Well, now what the hell was he supposed to do? If he called for the monsters, they'd never come. Calling for Archibald would be useless; the boy was shut up in the cabin, poring over those piles of books of his. And there was no way in hell he'd call for Chimera. She'd probably laugh herself into fits. That or quote some stupid quote having to do with nakedness, and he was in no mood for any of that. He took a deep, furious sigh.

But the breath he'd taken rushed out of him at the explosion of gunfire. Thoughts of Chimera still in his mind, he wondered if maybe she'd gotten hold of a gun and blown her fool head off. He yanked down his gun belt, buckled it around his bare hips, and raced toward the cabin. As he neared it, his guns slapping against his naked thighs, he heard loud voices.

"Where is he?" a man demanded.

"He left," came Chimera's brave reply.

"Without his horse?" the man asked.

"He gave me his horse because I don't have one.
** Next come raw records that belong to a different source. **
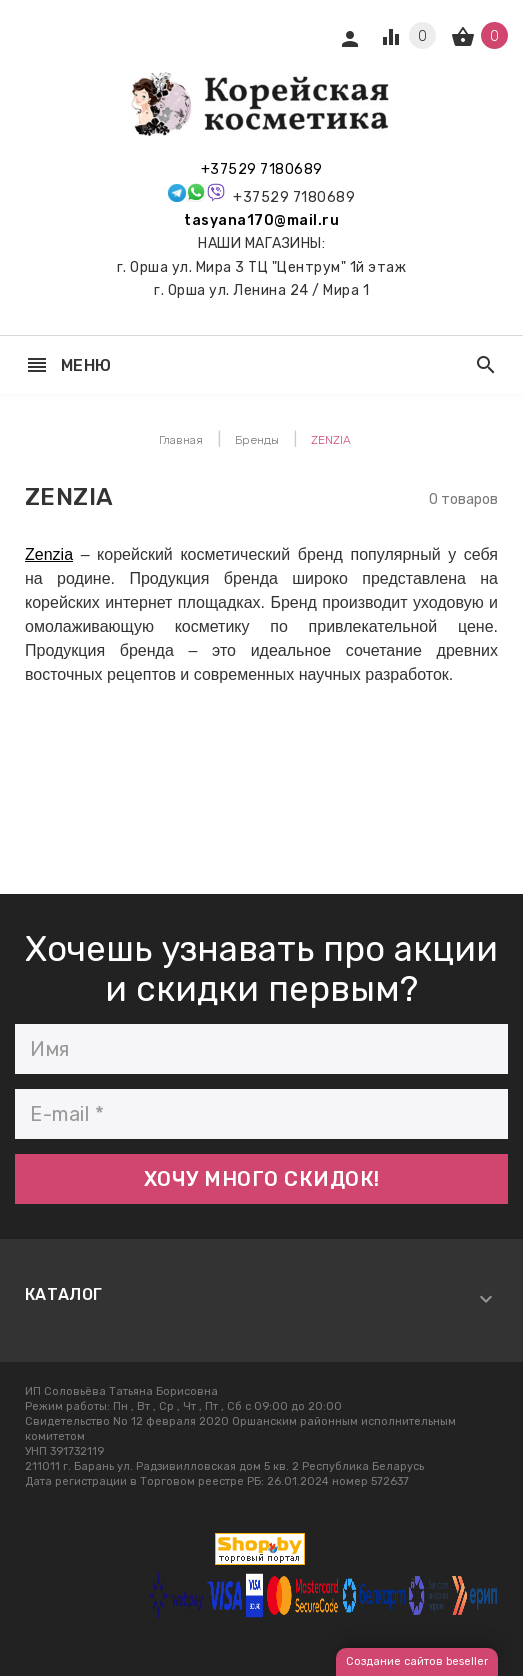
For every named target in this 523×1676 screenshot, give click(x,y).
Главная (181, 440)
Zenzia (49, 554)
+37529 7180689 (262, 169)
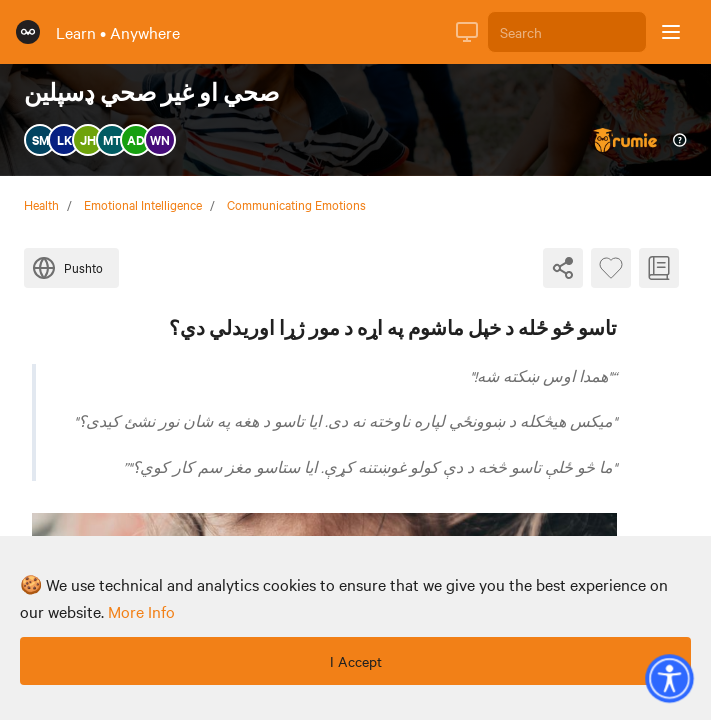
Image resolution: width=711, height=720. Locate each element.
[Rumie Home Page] (28, 32)
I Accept (356, 661)
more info (141, 611)
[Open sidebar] (671, 32)
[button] (669, 678)
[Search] (567, 32)
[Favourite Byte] (611, 268)
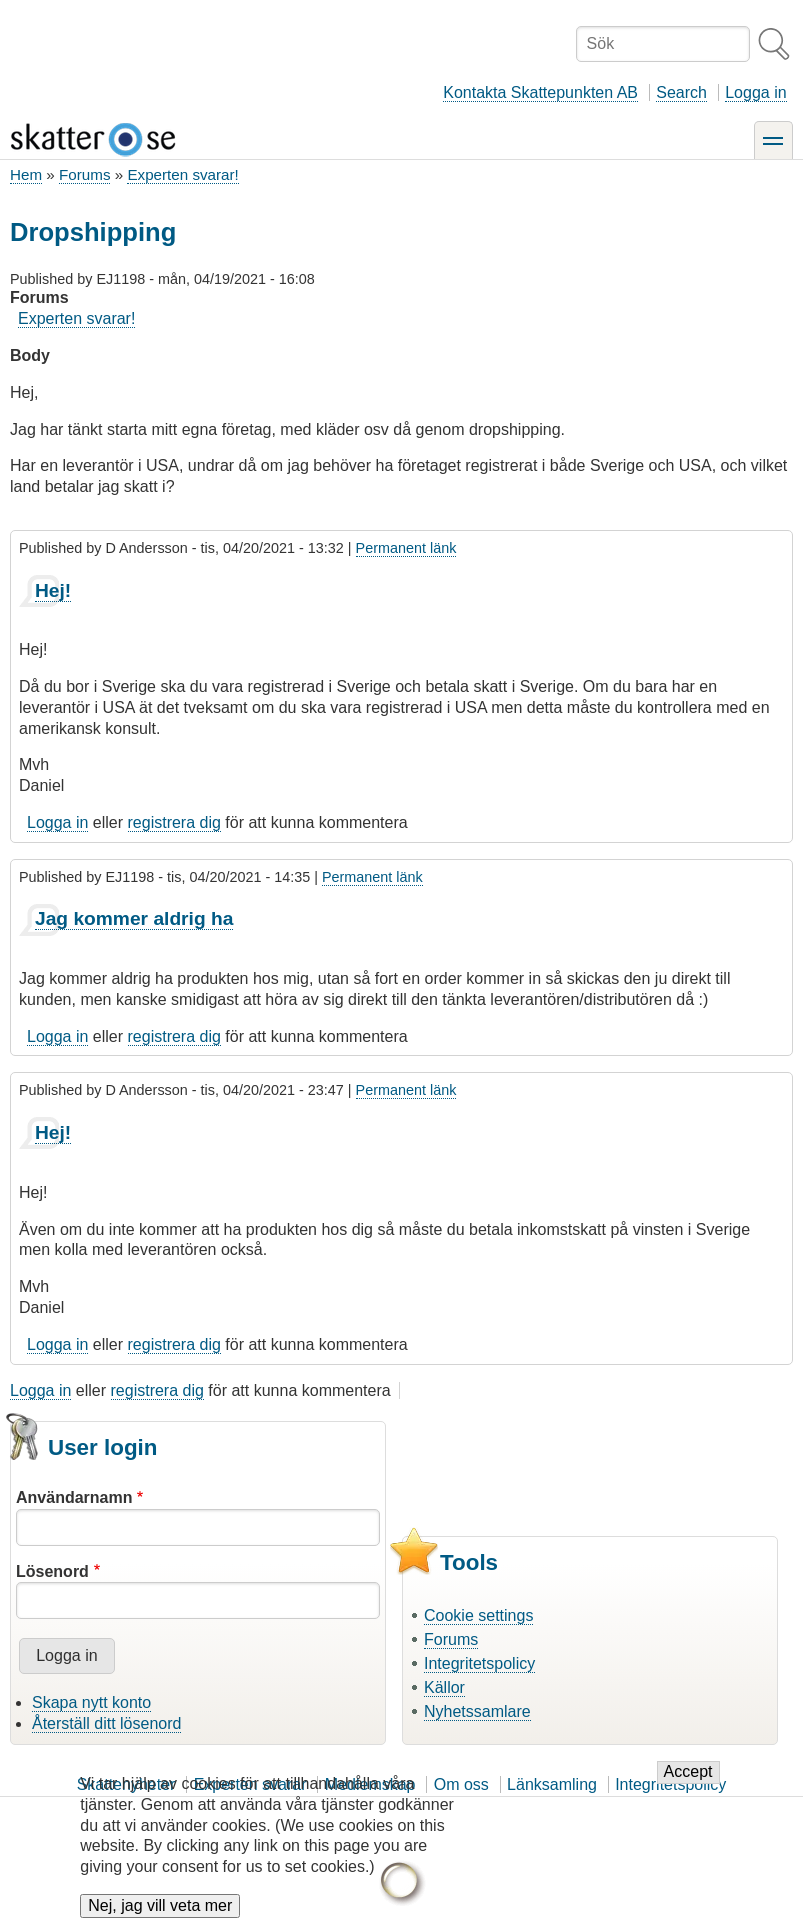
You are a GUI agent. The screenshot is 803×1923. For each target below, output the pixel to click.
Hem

I only have Pegasus, and he's a—"

Another gunshot broke off the rest of what she said. Sterling crept around the side of the barn and peered around the corner, sure he'd see that Martha woman's father, Otis, and the other men who'd been chasing him yesterday. But after a quick glimpse he knew the four mounted men in the yard were not his hunters. The speaker of the group, he saw, had a large streak of white running through his dark brown hair. The unforgettable characteristic convinced Sterling he'd never seen the man before.
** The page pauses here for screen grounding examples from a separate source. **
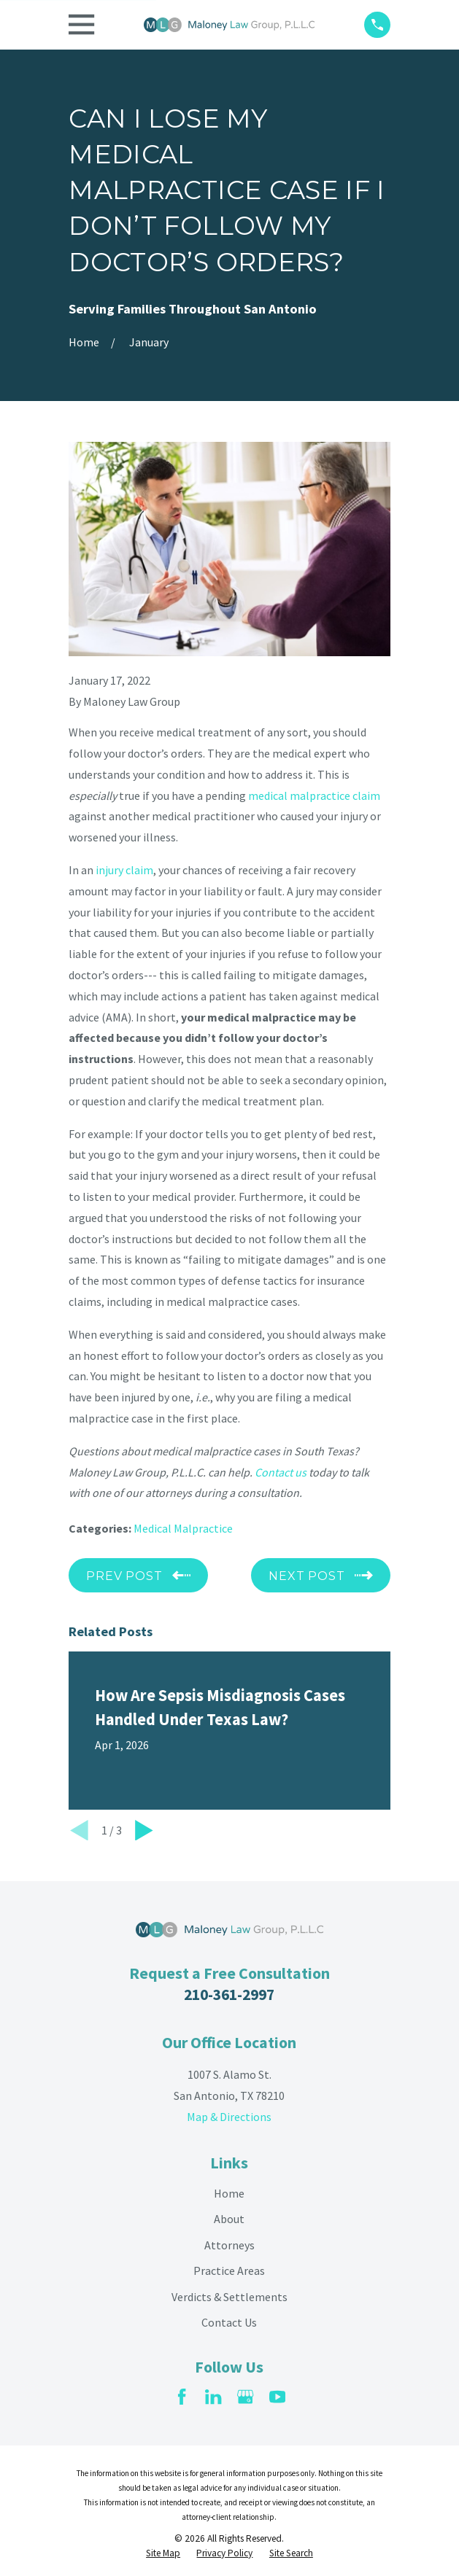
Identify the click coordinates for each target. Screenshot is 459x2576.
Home (229, 2193)
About (229, 2218)
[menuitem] (163, 2554)
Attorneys (229, 2245)
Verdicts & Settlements (229, 2296)
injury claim (124, 870)
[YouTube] (277, 2397)
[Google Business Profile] (245, 2397)
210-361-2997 (229, 1994)
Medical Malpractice (183, 1528)
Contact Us (229, 2322)
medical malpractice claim (314, 795)
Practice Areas (229, 2270)
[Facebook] (182, 2397)
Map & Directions (229, 2116)
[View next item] (144, 1830)
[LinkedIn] (213, 2397)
Two of the men had their guns drawn, and the other two fiddled with knives. Chimera faced them. Sterling had to give her credit; she didn't seem at all afraid. Her shoulders were squared, her chin lifted, supported by all the defiance she possessed, and her fingers were tapping the backs of her arms in an impatient manner.

"I told you he isn't here," she said calmly. "Now please leave. And tell Everett Sprague for the last time that I won't yield to his threats."

The man grinned. "Well, if he ain't here, then there's no one to stop us from havin' a little fun, is there, boys?" he asked his cohorts.

"Nothing but my magic," Chimera informed them sternly.

The men chuckled. "We were out here a few days ago, and we watched you," the man with the streaked hair said. "We seen you chantin' over that pot, and we heard tell you're a witch. But lady," he said, leering at her, "we ain't seen none of them magic brews of yours do nothin' stranger than smell up the air." With that, he lifted his pistol again, aiming it directly at her heart. "Now, before we get down to Sprague's business, let's get down to business of... another kind. Take off them clothes."

Sterling's Colts were in his hands before he thought to put them there, his fingers wrapped around each trigger. But before he got a shot off, Chimera raised her arms shoulder level. Her fingers wiggled. Her eyes closed. She began to sway.

"Oh, damn," Sterling muttered under his breath. "They're going to shoot her for the harebrained maniac she is if she does that moronic magic of hers." He leveled the barrels of his pistols at the two men who had guns. "Chimera, shut up," he whispered.

But Chimera's breasts rose as she took in a deep breath and began her still-to-be-invented incantation. "Fangs of raiders... teeth of shark. Bad men flee... lest you begin to bark!"